Stored data entries
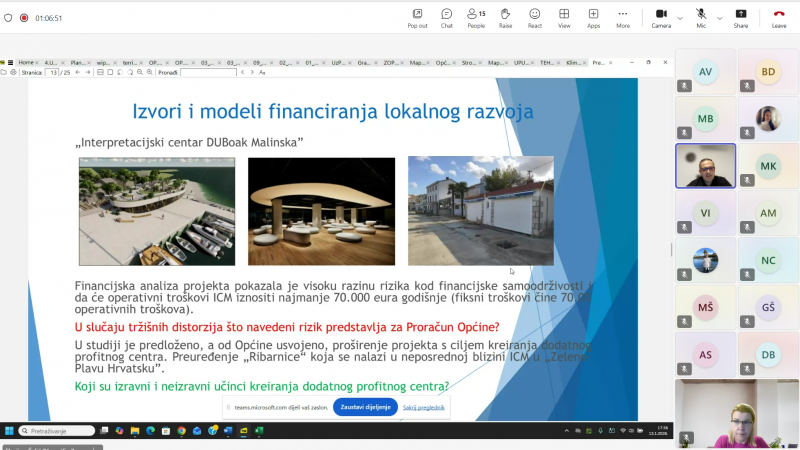The height and width of the screenshot is (450, 800).
Task: Switch to the Home tab in shared viewer
Action: tap(25, 62)
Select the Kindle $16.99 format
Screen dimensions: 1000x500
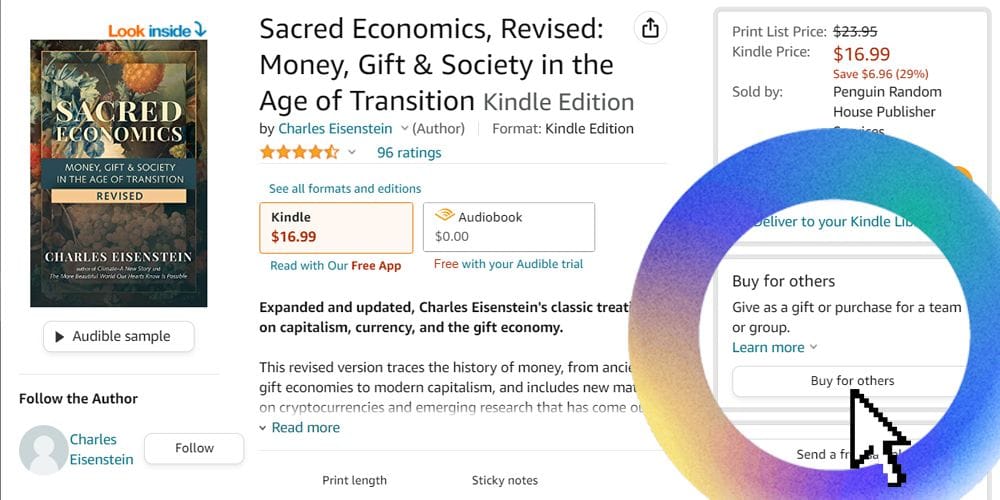(336, 227)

• _TO DO_: The copy starts at the line holding "Select the Kindle $16.99 format" and ends at the last line of the records above. Transcribe those lines exactly, pictures excluded.

• _THE ANSWER_:
Select the Kindle $16.99 format
Screen dimensions: 1000x500
(336, 227)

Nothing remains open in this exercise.